**Work order**
Lines from the beginning of the data through the line containing "Open the Blog" are to be copied exactly, with no other line included.
▬▬▬▬▬▬
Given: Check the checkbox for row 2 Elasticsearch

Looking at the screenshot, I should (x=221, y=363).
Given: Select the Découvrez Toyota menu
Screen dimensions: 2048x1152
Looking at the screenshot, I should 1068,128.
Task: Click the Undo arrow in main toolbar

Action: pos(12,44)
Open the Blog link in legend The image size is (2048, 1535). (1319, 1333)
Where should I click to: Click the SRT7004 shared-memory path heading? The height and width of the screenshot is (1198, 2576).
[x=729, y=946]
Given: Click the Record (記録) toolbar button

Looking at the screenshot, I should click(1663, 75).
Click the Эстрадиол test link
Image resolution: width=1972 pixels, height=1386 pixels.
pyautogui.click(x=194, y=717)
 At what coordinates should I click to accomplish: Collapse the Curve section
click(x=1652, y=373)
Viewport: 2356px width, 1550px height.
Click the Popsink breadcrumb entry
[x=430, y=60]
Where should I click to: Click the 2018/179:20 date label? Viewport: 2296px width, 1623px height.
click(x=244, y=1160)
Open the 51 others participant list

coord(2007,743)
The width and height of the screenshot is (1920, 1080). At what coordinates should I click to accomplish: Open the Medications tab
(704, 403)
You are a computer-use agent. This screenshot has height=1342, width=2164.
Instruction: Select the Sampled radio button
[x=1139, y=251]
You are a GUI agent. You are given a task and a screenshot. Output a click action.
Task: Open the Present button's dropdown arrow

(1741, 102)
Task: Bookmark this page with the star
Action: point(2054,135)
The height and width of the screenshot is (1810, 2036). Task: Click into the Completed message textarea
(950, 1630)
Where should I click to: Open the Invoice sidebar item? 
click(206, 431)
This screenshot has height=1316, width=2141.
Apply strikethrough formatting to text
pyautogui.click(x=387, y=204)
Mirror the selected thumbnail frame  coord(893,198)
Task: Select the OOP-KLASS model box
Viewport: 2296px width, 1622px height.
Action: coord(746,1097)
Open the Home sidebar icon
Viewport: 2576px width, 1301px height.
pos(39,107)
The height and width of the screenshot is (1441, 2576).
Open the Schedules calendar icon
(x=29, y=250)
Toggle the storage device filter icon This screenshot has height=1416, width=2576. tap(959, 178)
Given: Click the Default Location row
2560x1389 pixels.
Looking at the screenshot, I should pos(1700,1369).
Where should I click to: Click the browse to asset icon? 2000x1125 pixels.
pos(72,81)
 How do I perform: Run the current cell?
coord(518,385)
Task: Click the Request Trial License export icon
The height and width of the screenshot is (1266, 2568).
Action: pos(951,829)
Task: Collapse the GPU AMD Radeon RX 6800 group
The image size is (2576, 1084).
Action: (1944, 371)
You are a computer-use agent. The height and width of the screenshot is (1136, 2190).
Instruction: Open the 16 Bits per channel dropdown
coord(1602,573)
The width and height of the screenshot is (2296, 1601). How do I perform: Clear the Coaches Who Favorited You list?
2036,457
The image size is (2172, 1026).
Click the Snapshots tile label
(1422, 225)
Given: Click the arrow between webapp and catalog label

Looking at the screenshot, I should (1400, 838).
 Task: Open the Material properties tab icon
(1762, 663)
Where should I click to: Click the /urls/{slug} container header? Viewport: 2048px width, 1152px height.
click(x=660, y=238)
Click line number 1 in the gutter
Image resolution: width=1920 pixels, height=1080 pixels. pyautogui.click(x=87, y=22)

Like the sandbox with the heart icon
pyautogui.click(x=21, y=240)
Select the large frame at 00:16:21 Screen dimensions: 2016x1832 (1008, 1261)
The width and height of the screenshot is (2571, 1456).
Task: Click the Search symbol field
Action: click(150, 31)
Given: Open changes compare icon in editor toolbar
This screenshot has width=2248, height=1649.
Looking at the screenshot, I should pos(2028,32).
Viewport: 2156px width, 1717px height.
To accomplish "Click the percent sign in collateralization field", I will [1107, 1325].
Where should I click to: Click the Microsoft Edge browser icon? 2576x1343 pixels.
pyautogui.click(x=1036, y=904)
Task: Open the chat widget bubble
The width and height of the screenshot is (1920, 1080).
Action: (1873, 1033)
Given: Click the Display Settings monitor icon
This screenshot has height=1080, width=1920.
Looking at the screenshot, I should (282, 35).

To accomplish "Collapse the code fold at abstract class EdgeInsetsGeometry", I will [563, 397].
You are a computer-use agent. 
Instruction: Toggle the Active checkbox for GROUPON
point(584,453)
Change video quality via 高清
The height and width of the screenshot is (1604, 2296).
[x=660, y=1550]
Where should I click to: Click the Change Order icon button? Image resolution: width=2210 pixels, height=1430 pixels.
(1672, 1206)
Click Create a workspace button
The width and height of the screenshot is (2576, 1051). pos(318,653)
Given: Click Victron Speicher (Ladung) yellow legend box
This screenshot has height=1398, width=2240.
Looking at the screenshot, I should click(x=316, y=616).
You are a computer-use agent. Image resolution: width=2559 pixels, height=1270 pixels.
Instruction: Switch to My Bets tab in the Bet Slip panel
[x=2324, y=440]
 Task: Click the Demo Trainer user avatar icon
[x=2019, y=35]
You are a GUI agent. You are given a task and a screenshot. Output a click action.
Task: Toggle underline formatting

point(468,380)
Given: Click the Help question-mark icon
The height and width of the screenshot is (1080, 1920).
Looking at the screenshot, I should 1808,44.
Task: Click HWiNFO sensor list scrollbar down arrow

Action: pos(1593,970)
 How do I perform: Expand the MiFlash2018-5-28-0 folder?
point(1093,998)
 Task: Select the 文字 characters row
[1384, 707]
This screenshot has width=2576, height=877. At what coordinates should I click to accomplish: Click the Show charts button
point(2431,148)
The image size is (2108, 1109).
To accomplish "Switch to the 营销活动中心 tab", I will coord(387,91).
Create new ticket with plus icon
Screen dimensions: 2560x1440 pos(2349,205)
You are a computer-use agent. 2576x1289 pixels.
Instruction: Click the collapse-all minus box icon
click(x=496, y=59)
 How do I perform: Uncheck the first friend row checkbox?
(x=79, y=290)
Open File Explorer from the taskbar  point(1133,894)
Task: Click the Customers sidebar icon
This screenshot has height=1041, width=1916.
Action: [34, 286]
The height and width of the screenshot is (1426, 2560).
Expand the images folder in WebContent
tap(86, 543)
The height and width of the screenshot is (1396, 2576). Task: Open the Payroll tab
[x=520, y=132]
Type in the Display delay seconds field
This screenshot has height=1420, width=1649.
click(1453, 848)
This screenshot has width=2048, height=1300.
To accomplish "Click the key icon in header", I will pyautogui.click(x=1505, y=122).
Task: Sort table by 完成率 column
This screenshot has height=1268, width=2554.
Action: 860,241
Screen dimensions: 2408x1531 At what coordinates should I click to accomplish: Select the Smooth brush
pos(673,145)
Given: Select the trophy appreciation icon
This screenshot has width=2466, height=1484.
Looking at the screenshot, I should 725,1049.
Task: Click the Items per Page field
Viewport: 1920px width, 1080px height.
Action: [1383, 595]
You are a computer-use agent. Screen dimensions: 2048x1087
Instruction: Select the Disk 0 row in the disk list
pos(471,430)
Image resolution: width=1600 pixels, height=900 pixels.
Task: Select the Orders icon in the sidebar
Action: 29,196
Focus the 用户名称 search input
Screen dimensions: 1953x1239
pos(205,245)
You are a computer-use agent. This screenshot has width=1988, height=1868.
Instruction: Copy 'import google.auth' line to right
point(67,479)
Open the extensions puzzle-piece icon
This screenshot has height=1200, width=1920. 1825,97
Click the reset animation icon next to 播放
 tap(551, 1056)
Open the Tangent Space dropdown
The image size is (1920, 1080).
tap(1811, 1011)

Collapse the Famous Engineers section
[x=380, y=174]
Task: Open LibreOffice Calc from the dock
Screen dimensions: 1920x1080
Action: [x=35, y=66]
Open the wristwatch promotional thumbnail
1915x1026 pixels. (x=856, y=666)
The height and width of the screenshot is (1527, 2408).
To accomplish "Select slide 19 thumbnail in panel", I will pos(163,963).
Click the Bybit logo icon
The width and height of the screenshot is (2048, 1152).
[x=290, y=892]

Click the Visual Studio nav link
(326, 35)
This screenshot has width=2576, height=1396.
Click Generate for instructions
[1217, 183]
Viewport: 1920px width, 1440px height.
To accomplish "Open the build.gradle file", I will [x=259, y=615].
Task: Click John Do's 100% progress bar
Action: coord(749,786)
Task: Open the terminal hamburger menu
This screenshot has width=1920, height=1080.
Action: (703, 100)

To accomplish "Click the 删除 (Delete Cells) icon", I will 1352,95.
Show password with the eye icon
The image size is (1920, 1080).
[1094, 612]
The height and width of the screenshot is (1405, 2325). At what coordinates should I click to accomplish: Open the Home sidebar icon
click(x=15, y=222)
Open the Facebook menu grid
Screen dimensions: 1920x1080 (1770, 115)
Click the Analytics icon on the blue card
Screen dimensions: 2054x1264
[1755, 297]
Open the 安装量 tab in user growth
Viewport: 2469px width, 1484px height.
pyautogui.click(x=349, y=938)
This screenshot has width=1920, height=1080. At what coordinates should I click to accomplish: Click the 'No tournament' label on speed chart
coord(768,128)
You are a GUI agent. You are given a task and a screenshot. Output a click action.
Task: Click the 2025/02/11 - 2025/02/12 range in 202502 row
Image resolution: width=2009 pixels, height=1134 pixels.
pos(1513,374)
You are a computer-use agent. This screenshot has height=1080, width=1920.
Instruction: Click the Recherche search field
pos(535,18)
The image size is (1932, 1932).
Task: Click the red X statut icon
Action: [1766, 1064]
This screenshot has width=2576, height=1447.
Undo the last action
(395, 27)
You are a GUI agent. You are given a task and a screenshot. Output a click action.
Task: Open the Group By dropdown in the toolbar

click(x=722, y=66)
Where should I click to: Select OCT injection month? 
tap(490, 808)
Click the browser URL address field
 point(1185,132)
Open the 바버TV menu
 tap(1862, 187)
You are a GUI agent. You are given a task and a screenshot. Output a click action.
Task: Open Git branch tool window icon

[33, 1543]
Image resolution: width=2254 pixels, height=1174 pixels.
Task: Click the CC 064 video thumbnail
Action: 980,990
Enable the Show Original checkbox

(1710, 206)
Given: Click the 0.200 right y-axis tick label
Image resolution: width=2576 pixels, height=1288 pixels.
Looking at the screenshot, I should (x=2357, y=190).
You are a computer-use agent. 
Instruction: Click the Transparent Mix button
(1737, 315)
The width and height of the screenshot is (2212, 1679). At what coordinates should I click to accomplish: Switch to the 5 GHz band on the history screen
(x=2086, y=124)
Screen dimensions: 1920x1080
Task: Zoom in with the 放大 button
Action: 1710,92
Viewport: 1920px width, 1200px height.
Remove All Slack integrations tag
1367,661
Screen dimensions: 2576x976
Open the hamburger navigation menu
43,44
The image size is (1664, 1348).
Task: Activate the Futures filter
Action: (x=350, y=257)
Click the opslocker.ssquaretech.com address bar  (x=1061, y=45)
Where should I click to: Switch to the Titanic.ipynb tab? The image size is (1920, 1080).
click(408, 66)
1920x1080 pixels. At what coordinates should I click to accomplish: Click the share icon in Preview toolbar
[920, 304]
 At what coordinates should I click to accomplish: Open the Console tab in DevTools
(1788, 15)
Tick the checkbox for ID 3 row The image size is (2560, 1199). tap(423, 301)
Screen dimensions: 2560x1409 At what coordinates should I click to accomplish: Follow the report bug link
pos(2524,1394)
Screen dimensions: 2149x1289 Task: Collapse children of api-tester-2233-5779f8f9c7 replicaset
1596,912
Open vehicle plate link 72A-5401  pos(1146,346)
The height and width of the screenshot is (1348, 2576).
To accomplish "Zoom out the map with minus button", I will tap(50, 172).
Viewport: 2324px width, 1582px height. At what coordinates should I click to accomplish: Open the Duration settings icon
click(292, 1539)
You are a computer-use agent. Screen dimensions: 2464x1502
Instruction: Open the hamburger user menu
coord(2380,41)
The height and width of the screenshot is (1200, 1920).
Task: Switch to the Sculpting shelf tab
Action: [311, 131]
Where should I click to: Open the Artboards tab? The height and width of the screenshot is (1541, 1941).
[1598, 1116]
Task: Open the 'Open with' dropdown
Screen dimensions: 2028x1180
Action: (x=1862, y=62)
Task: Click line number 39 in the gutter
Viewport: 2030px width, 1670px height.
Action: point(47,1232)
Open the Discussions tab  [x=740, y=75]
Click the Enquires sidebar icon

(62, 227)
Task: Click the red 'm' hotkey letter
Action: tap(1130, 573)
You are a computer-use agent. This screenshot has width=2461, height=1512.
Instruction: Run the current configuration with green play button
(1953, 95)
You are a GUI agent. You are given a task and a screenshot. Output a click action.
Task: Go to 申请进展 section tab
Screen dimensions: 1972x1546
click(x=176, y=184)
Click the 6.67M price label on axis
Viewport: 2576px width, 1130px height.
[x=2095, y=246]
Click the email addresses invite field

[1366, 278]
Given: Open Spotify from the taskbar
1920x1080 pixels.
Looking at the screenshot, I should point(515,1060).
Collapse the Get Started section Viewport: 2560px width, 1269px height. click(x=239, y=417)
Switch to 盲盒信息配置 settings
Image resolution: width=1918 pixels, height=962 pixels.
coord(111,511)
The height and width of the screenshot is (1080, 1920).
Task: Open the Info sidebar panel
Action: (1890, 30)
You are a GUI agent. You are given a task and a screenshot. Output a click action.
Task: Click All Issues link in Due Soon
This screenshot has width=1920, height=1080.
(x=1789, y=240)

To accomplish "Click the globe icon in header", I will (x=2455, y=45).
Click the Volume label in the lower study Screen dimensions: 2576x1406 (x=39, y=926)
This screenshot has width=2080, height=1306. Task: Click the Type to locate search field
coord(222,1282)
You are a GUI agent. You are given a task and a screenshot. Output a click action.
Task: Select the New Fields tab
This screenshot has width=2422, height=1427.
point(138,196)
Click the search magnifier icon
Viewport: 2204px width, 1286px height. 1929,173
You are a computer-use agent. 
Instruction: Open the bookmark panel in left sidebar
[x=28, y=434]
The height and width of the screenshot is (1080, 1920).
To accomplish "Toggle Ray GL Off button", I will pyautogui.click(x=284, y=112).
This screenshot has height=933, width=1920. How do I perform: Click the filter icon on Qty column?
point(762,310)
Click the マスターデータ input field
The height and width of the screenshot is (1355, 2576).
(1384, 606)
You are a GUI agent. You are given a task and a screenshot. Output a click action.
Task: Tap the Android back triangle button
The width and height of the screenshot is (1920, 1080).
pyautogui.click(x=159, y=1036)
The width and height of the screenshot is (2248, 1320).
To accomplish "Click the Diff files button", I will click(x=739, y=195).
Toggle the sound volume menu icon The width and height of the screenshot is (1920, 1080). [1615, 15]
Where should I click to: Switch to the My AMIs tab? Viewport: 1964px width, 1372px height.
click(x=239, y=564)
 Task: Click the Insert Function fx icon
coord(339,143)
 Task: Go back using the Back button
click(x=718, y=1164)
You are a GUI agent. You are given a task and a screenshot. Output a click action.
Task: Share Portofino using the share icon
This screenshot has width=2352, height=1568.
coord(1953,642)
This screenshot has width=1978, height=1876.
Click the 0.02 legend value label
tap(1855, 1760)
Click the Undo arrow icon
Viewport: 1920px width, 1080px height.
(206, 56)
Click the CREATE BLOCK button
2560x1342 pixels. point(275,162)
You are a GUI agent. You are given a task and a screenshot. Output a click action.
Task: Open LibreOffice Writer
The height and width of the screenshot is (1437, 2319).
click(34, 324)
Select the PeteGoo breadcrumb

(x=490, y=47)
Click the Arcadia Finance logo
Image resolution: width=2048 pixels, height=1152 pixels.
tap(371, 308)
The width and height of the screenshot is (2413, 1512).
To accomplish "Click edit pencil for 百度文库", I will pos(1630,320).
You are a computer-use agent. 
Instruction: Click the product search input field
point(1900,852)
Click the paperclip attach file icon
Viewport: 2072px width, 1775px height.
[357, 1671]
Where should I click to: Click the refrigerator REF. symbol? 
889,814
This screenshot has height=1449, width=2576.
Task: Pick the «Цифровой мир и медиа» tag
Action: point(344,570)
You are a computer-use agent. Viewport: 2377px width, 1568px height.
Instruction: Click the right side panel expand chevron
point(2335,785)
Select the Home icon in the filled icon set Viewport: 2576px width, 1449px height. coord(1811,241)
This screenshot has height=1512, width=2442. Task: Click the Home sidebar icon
▬▬▬▬▬▬
**Exercise solution**
Given: Check the checkbox for row 2 Elasticsearch

Looking at the screenshot, I should (x=221, y=363).
Given: Select the Découvrez Toyota menu
Screen dimensions: 2048x1152
Looking at the screenshot, I should 1068,128.
Task: Click the Undo arrow in main toolbar

Action: pos(12,44)
Open the Blog link in legend The image size is (2048, 1535). (1319, 1333)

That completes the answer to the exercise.